# Analyze car paremeters

I use data from [otomoto.pl](https://www.otomoto.pl/osobowe) acces on filename (carsDD_MM_YYYY_hh_mm.csv)

Main goal of analyze is found driver profiles for model.

In [None]:
import os
import datetime
import pandas as pd
import seaborn as sns
import matplotlib.pyplot as plt
from utils import get_path_with, save_in

CV = "CV"
EV = "BEV"
PHEV = "PHEV"
car_types = [CV, PHEV, EV]

### set plot params

In [None]:
# plt.style.use("grayscale")
# plt.style.use("dark_background")
plt.rc("grid", alpha=0.3)
plt.rc("text", usetex=True)
kde_params = {
    "fill": True,
    "linewidth": 1,
    "common_norm": False,
}

hist_params = {
    "fill": True,
    "linewidth": 0,
    "common_norm": False,
    "common_bins": False,
    "kde": True,
    "stat": "probability",
}

### Set data

In [None]:
data_file = os.sep.join([get_path_with("data"), "data", "cars02_05_2023_01_21.csv"])
df = pd.read_csv(data_file)

aliases = {
    "petrol": CV,
    "diesel": CV,
    "petrol-lpg": CV,
    "petrol-cng": CV,
    "electric": EV,
    "hybrid": PHEV,
}

df["type"] = df["fuel_type"].apply(lambda x: aliases[x])

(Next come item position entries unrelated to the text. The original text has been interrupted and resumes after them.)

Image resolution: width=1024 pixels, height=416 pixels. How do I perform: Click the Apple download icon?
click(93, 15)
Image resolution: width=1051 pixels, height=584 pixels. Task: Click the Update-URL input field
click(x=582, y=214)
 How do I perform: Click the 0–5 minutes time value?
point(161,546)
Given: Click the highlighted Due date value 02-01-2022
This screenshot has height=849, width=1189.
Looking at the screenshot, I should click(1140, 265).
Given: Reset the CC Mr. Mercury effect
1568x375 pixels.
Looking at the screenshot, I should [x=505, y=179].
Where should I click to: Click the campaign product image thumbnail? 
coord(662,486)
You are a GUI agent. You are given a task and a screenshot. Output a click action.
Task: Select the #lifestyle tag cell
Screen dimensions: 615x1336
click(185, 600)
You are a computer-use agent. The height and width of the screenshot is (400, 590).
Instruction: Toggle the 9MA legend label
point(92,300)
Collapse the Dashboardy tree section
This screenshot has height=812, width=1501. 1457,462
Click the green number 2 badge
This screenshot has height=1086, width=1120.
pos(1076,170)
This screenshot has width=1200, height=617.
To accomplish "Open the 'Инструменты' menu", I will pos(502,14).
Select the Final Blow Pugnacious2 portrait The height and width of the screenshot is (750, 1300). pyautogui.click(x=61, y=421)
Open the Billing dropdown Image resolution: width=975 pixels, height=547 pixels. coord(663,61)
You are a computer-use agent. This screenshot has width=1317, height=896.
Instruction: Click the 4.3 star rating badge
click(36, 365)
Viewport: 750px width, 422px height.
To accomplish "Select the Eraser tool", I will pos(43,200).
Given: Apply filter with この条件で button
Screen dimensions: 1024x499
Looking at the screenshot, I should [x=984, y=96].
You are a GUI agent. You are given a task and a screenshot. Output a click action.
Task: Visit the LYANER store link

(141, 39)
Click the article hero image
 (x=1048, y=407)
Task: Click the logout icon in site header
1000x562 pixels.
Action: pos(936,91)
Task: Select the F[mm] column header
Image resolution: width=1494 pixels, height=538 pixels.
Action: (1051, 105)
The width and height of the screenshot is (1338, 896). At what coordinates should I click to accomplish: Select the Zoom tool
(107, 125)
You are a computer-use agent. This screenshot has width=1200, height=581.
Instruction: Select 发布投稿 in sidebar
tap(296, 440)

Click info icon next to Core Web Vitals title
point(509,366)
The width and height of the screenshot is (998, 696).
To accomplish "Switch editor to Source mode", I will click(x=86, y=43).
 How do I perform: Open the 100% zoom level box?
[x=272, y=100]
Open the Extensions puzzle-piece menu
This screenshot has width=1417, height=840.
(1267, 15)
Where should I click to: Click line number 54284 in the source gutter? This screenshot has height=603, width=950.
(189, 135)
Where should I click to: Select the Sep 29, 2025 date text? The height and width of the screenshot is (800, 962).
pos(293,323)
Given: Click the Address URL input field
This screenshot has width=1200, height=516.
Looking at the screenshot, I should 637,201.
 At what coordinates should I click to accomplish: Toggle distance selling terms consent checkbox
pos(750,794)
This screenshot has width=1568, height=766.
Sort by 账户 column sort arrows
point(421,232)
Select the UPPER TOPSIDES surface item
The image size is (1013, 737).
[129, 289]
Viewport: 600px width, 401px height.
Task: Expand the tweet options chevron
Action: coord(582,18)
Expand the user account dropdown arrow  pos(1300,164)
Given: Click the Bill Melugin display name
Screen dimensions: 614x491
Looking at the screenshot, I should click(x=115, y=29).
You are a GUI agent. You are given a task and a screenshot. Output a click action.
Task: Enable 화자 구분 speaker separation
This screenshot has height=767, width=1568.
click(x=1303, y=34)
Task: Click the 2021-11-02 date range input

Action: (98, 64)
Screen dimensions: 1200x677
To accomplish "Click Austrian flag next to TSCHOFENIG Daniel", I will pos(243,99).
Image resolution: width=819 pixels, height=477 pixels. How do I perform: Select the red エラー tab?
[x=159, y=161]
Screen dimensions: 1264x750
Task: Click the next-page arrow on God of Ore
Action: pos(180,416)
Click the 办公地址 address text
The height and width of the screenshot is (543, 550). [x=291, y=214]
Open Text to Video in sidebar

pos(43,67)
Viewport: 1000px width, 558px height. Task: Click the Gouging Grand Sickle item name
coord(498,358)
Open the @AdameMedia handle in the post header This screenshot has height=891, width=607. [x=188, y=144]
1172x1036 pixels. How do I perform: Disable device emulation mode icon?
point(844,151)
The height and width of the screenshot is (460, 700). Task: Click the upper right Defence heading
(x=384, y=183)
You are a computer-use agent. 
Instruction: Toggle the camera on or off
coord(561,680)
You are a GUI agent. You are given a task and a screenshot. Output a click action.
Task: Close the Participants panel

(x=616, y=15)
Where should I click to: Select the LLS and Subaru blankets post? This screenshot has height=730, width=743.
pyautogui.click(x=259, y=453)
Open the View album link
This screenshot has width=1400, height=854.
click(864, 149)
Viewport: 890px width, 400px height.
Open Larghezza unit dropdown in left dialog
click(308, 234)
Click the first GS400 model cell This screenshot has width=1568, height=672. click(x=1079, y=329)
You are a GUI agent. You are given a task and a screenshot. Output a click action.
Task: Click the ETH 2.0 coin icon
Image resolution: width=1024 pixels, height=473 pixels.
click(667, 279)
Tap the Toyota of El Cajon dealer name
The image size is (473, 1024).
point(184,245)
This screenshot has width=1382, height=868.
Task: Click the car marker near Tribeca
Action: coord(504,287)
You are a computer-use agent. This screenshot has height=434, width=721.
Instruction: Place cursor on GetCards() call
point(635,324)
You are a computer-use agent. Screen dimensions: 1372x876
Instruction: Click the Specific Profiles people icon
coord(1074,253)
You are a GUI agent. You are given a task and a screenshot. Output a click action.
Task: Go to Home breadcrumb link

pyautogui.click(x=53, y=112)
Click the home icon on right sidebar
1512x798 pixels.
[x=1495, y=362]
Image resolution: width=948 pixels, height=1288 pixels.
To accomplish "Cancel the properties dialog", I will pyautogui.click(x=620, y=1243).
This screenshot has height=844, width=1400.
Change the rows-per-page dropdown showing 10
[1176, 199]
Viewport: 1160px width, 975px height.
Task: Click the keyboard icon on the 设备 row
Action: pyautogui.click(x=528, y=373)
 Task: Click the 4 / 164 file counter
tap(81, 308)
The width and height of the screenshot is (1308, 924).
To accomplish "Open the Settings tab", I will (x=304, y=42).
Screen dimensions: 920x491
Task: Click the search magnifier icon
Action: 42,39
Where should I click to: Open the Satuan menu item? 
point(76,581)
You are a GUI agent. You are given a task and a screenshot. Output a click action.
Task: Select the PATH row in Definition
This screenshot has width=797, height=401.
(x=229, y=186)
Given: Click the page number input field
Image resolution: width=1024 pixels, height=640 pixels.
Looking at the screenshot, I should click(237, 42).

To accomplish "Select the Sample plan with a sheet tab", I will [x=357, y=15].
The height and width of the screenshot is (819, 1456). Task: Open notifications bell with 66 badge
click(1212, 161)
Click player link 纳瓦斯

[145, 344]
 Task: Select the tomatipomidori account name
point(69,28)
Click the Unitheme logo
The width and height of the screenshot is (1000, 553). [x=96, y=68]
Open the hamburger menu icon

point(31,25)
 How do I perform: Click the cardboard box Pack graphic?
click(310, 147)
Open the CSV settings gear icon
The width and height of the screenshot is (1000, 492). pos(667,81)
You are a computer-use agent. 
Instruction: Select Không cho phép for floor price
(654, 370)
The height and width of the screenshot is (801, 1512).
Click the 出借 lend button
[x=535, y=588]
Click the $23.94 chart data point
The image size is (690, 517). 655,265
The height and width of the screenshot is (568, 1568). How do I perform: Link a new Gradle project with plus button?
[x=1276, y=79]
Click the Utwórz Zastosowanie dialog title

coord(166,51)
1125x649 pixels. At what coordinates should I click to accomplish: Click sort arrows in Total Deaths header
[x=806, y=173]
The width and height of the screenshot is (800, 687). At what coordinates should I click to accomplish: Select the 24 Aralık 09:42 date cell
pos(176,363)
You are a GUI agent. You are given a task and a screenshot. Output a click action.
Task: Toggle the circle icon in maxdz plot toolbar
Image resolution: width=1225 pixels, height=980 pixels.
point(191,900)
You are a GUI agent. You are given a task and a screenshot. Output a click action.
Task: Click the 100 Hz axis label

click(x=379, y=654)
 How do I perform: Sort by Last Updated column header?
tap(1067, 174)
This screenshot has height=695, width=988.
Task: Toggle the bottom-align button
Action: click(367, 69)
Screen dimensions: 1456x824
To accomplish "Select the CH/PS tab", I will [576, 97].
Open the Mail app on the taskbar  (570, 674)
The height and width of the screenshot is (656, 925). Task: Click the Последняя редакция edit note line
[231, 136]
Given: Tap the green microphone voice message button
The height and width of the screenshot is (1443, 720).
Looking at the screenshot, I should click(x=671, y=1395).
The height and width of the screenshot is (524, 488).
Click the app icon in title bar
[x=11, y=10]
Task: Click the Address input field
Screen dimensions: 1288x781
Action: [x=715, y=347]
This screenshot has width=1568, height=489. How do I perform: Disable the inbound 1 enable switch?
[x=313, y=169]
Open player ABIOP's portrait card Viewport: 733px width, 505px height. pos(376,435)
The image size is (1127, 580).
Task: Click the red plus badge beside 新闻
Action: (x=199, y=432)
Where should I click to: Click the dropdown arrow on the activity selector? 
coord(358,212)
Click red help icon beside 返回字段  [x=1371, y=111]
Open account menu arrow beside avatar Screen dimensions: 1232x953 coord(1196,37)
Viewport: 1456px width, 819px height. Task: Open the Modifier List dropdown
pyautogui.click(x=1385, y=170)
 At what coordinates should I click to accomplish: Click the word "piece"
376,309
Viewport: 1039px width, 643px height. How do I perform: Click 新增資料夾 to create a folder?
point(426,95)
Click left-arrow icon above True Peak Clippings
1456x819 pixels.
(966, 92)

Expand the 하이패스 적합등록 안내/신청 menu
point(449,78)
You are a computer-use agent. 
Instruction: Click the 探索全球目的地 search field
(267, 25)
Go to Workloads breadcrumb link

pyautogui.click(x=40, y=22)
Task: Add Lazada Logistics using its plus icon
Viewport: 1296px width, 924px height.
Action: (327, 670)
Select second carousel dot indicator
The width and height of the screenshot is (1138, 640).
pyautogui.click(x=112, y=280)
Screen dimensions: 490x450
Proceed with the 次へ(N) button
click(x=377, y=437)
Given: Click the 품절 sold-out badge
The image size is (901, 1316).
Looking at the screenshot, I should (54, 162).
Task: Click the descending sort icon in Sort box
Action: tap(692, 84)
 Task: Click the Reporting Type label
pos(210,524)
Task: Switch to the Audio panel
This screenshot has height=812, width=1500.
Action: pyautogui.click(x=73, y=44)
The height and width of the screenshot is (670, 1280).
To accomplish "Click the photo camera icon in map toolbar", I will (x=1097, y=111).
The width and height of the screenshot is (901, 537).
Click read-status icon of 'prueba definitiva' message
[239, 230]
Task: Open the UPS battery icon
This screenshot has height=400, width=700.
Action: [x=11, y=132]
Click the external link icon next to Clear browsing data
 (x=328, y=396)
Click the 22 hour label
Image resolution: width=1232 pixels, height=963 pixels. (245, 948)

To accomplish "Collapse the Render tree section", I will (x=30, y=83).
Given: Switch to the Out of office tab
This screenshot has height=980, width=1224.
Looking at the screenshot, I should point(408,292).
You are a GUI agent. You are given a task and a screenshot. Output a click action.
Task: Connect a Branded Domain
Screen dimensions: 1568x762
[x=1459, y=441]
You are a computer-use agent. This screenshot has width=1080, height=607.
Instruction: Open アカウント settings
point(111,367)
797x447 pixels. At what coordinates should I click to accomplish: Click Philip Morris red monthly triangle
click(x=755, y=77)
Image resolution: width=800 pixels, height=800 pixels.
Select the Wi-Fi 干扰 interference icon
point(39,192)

today_year = datetime.date.today().year
today_year = 2023
df["age"] = df["year"].apply(lambda x: today_year - x)

df["mean_year_miliage"] = df.apply(
    lambda row: row["mileage"] // row.age if row.age != 0 else None, axis=1
)

# Age car analise

In [None]:
suggest_shelf_life = {}

for c_type in car_types:
    suggest_shelf_life[c_type] = df[(df["type"] == c_type) & (df["age"] > 0)][
        "age"
    ].quantile(0.9)

In [None]:
fig, ax = plt.subplots(nrows=3, figsize=(10, 5))

for i, c_type in enumerate(car_types):
    sns.histplot(
        df[(df["age"] > 0) & (df["type"] == c_type)],
        ax=ax[i],
        x="age",
        hue="type",
        **hist_params,
    )
    ax[i].axvline(x=suggest_shelf_life[c_type])

fig.tight_layout()
# plt.ylim([0,1])
plt.xlim([0, 25])

plt.title("Mean age of cars");

In [None]:
fig, ax = plt.subplots(figsize=(5, 3))
for i, c_type in enumerate(car_types):
    ax.axhline(y=suggest_shelf_life[c_type], xmin=i / 3, xmax=(i + 1) / 3)
sns.violinplot(
    df[(df["age"] < 30) & (df["age"] > 0)],
    ax=ax,
    y="age",
    x="type",
    order=car_types,
)
ax.set_title("Car age in otomoto offers")
ax.legend(["lifetime"])

In [None]:
fig, ax = plt.subplots(figsize=(5, 3))
for i, c_type in enumerate(car_types):
    ax.axhline(y=suggest_shelf_life[c_type], xmin=i / 3, xmax=(i + 1) / 3)
sns.boxplot(
    df[(df["age"] < 30) & (df["age"] > 0)],
    ax=ax,
    y="age",
    x="type",
    order=car_types,
)
ax.set_title("Car age in otomoto offers")
ax.legend(["lifetime"])
save_in("carAge", "pictures", fig)

In [None]:
suggest_shelf_life